Too often it’s the ‘system that’s sick, not the people’ – a system bedevilled by inequalities, a breakdown of social cohesion and trust, and a lack of data. Is this a moment for people in low income communities to take responsibility for their own affairs insisting that “nothing about us, without us, is for us”? asked Heather Henry (Brightness Management)
The willingness to share policy responsibility across the UK was questioned by Gregor Henderson (PHE), even though local action on mental health offers the greatest scope for improvement. Scotland is more imaginative than ‘top-down’ England – though the transfer of public health responsibilities to local authorities in England is a possible pointer to a different future.
The costs and incidence of mental health in the UK does not compare well with other European countries said Kate Cornford (OECD). These costs are likely to be a significant underestimate, and inequalities are a particular challenge.
Helen Gilbert (King’s Fund) said that people’s lives will only be changed by
Many GPs have been forced onto the defensive by austerity, resulting in a more medicalised approach to mental health when a multi-faceted approach is needed, observed Chris Dowrick (Univ. Liverpool). Manchester has sought to improve access to – and quality of – primary care services by working with local communities, identifying local champions and establishing consultative focus groups.
These pressures risk stress and burnout for GPs as services cannot keep pace with growing demand reported Karen Mattick (Univ. Exeter). They need support to face such pressures, and encouragement to share the burden with other primary care staff. Medical education is one way of alerting future GPs to the realities of practice.
Diagnosis is often the easy bit for GPs, understanding what matters to patients is much harder, declared Helen Stokes-Lampard (RCGP). While the ‘inverse care’ law applies more than ever, greater personalisation of care will help, ensuring the right connections are made with patient’s lives and circumstances.
A broader approach – beyond prescribing pills – is one that joins the condition of people’s lives to their mental health, concluded the DeSTRESS team. It’s closer to a human rights model. A GP mindset that ‘thinks we know what our patients know’ misses the reality. ‘Ollie’s story’ told by his mother, Debbie Roche, related the experience of a young man suffering from anorexia and its devasting impact on his family, as well as the challenges and obstacles faced in securing necessary mental health support.
Things can be different urged Daisy Parker (Univ. Exeter).
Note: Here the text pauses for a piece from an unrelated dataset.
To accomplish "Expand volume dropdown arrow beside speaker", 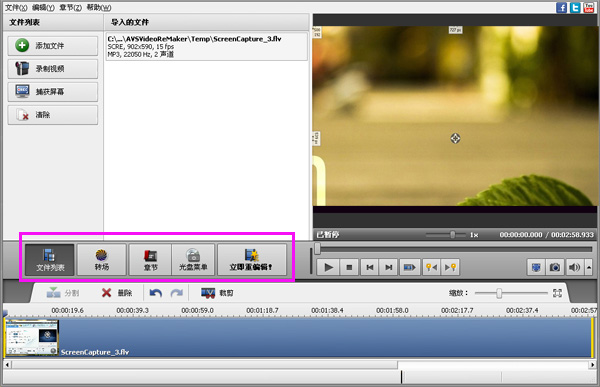I will [589, 267].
Patients shouldn’t feel they are (a) being judged (b) wasting time or (c) being told ‘that’s life’, GPs can start to ‘look and listen’ to what patients are telling them, understand patients have lives as well as possible conditions, and show they are human too.
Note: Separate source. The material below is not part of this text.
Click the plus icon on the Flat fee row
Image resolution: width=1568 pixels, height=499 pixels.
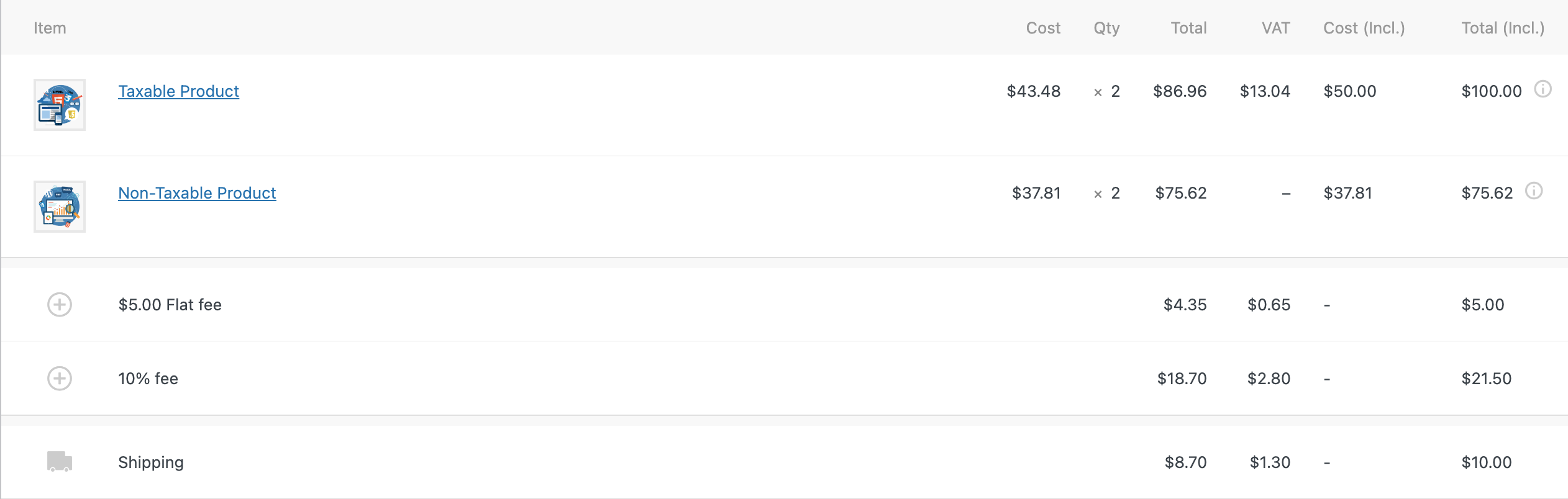click(59, 304)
There is scope for a new approach that improves the quality of the GP/patient consultation emphasised Matteo Pizzo (Camden and Islington NHS). It needs to: enable primary and secondary mental health teams to work together; recognise that mental health is more than just an individual ‘problem’; allow space for the disclosure of emotional problems; recognise the conversational cues and clues; and establish what will support people best in their lives. He stressed that GPs don’t have to be superhuman – they don’t have to ‘fix’ every person but can work together with their patients to agree an appropriate way forward.